CPAs and forensic accountants approach a CAM reconciliation as an expense audit. They request the full general ledger backup, occupancy records, and vendor invoices. They map each reconciliation line item against the lease's CAM definition, calculate the correct management fee and gross-up using the formulas the lease specifies, and run year-over-year variance analysis to identify expense categories with unexplained swings. The 12 detection rules that CAMAudit automates map directly to this forensic framework. For tenants who want to understand what a CAM audit actually checks before engaging any professional, that guide covers the full scope.
For a detailed breakdown of the CPA engagement process, see CAM reconciliation for CPAs: what commercial lease auditors check.
Commercial real estate attorneys evaluate whether identified errors constitute a breach of the lease and whether that breach is worth pursuing. They review audit rights clauses, assess statutes of limitations, and advise on whether to pursue settlement through a dispute letter draft or formal litigation.
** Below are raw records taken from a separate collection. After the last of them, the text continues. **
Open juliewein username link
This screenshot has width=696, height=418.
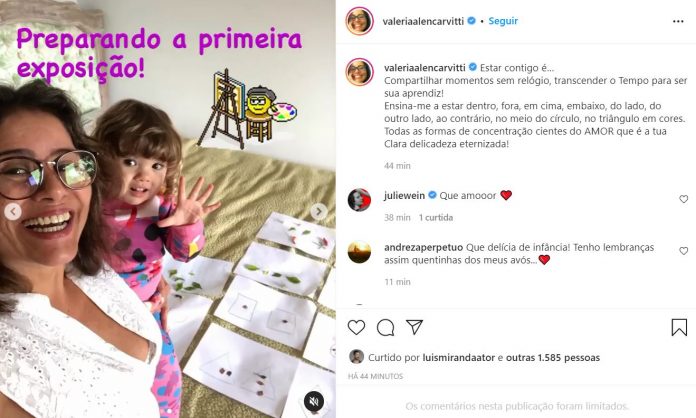coord(404,195)
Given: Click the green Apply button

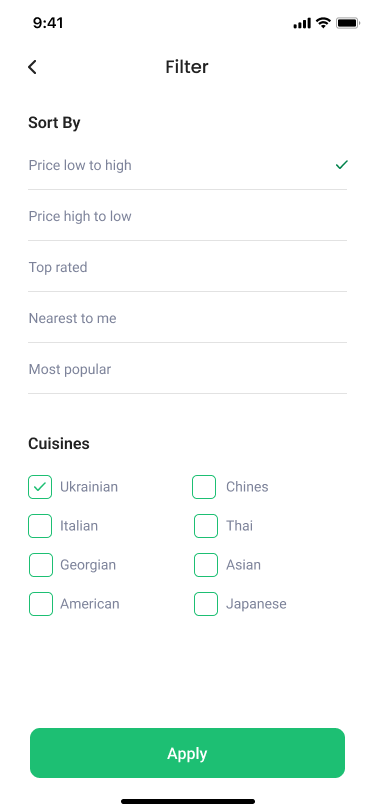Looking at the screenshot, I should 188,753.
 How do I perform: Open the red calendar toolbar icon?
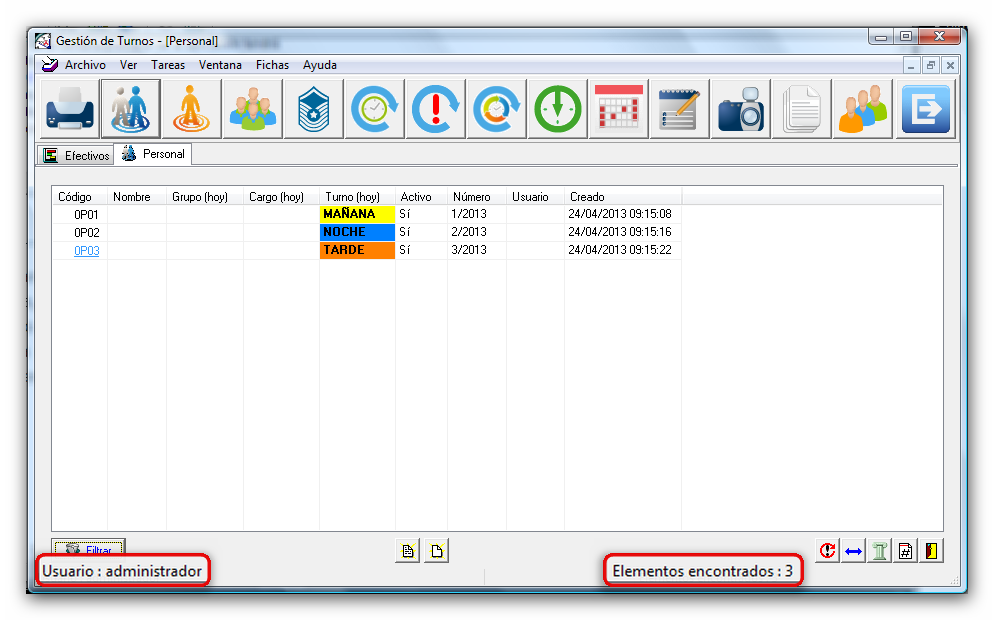(618, 109)
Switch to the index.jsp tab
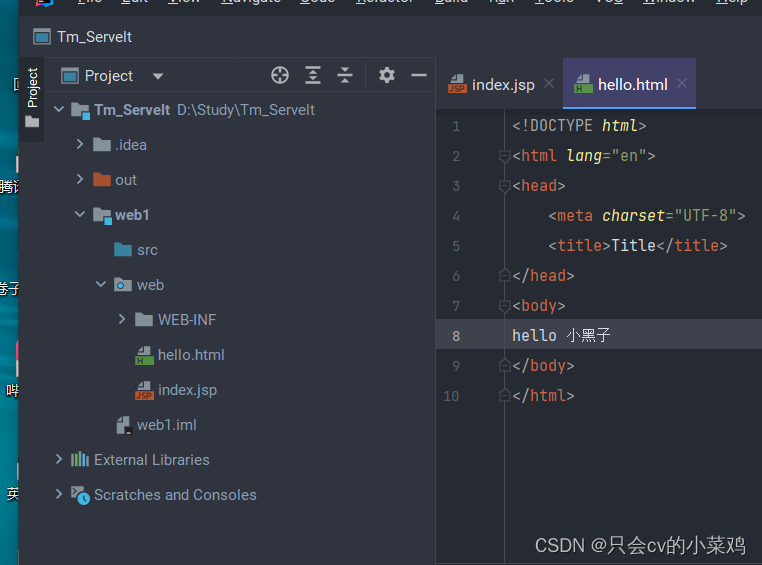 pos(502,85)
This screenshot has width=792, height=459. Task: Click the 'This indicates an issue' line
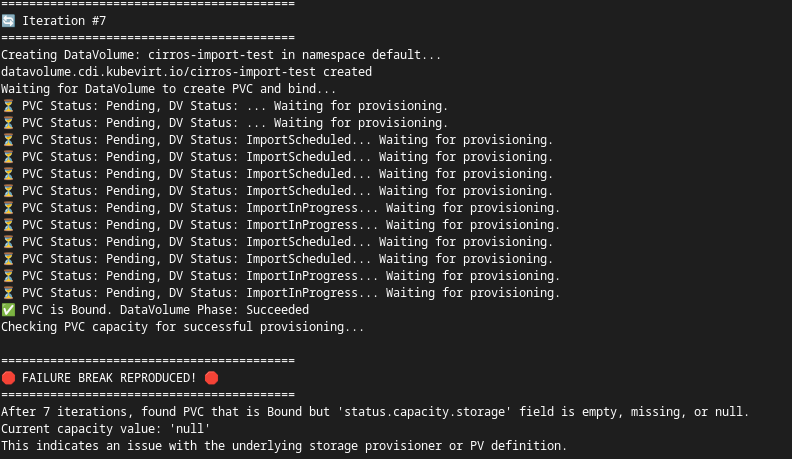tap(284, 446)
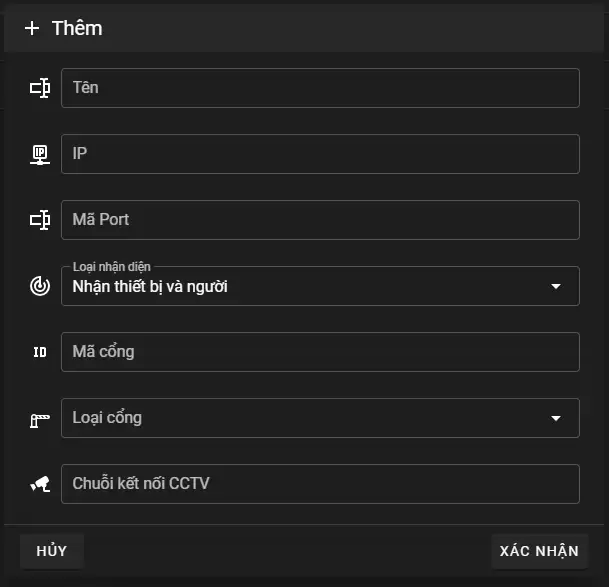Click the barrier gate icon beside Loại cổng
609x587 pixels.
(40, 419)
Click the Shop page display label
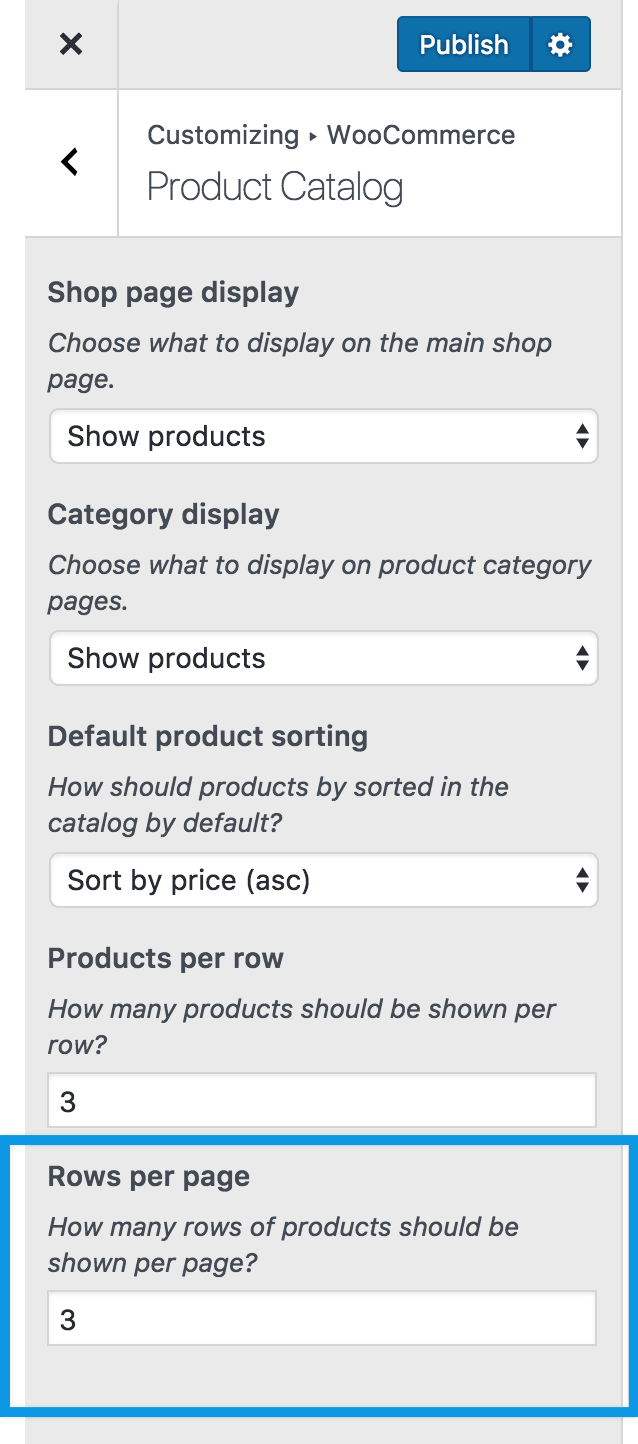The image size is (638, 1444). pos(173,293)
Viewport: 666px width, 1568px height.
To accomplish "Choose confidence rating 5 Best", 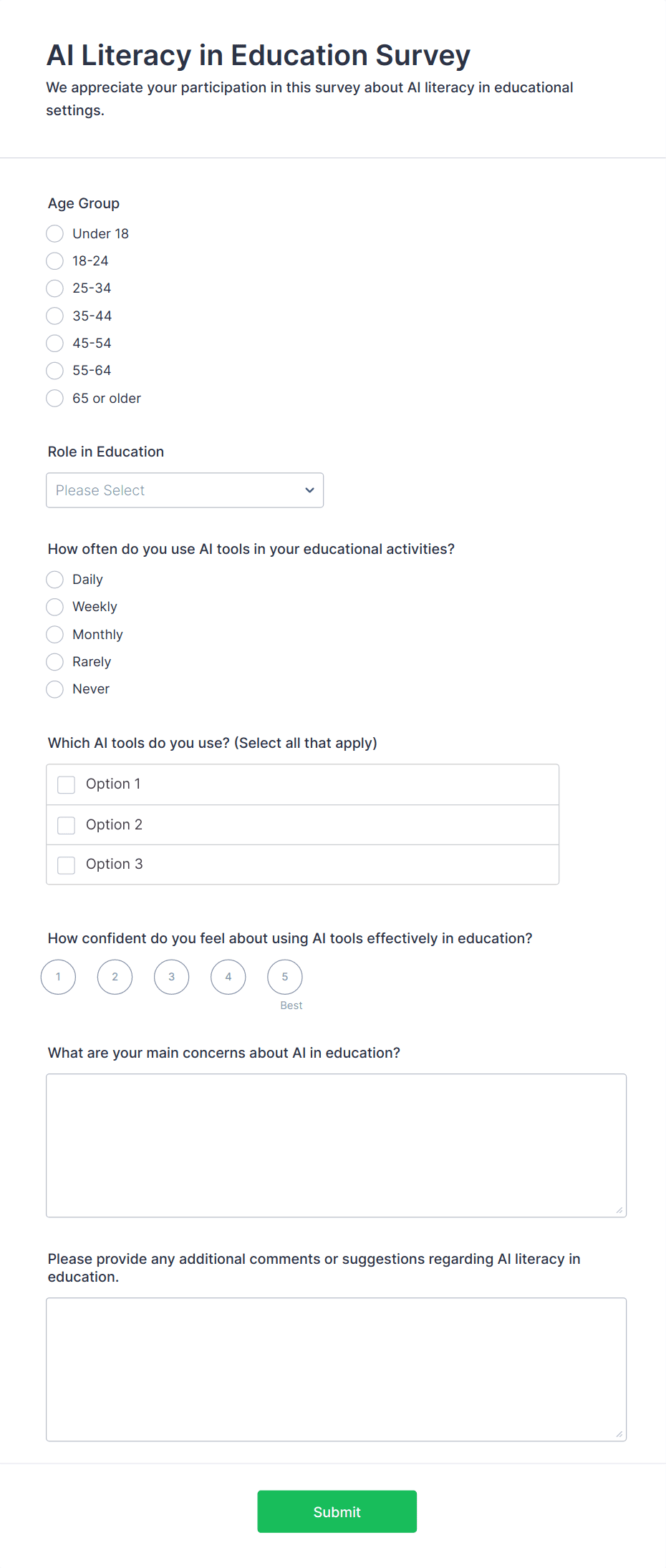I will [285, 977].
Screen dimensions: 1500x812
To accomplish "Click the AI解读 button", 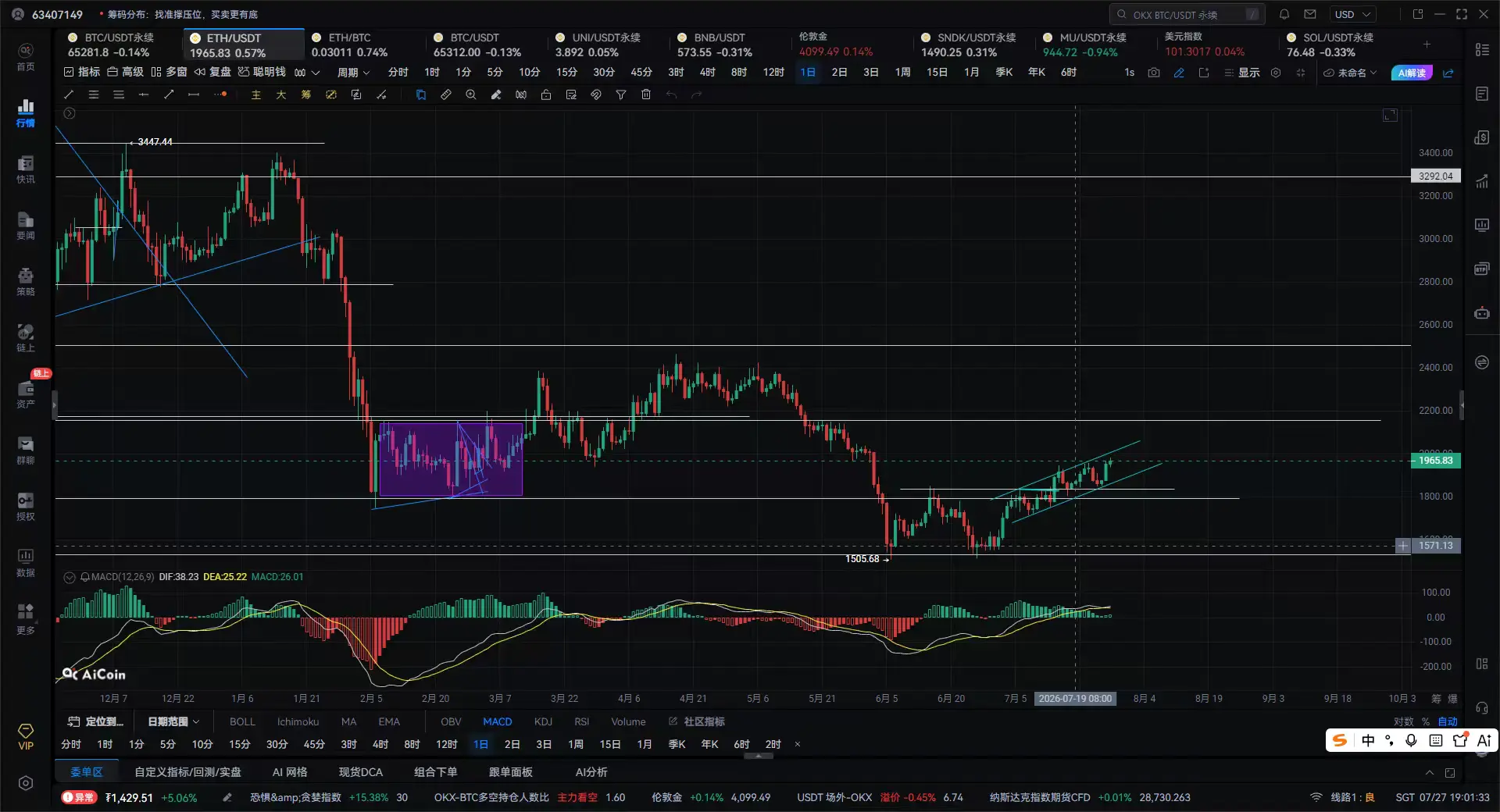I will [1412, 73].
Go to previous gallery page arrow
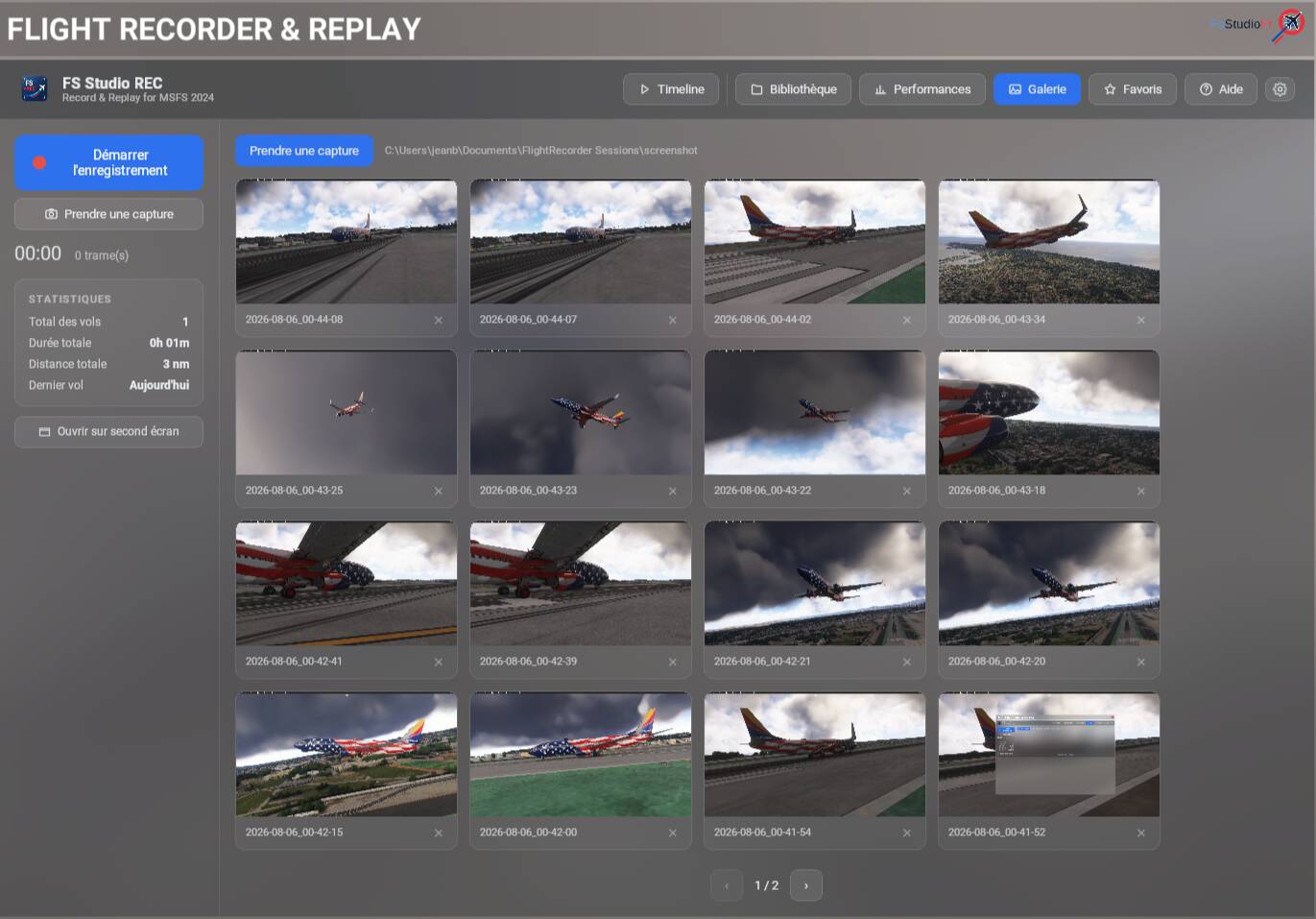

They also evaluate the "account stated" doctrine risk, the legal principle that can limit your ability to dispute a reconciliation you paid without objection.
For the legal framework, see CAM reconciliation disputes: a legal guide for CRE attorneys.
CAM reconciliation disputes follow patterns that vary by property type.
The most common issues are anchor tenant exclusions that reduce the denominator without corresponding expense reductions, management fee overcharges, and CAM cap violations in multi-tenant strip centers. Anchor departure, when a large tenant vacates, is the single biggest source of unexpected CAM share increases for remaining tenants.
Gross-up violations are frequent here because office buildings often operate at below-95% occupancy during economic downturns. Capital expense misclassification also appears often, given the volume of HVAC, elevator, and building systems capital spending in Class A and B office properties.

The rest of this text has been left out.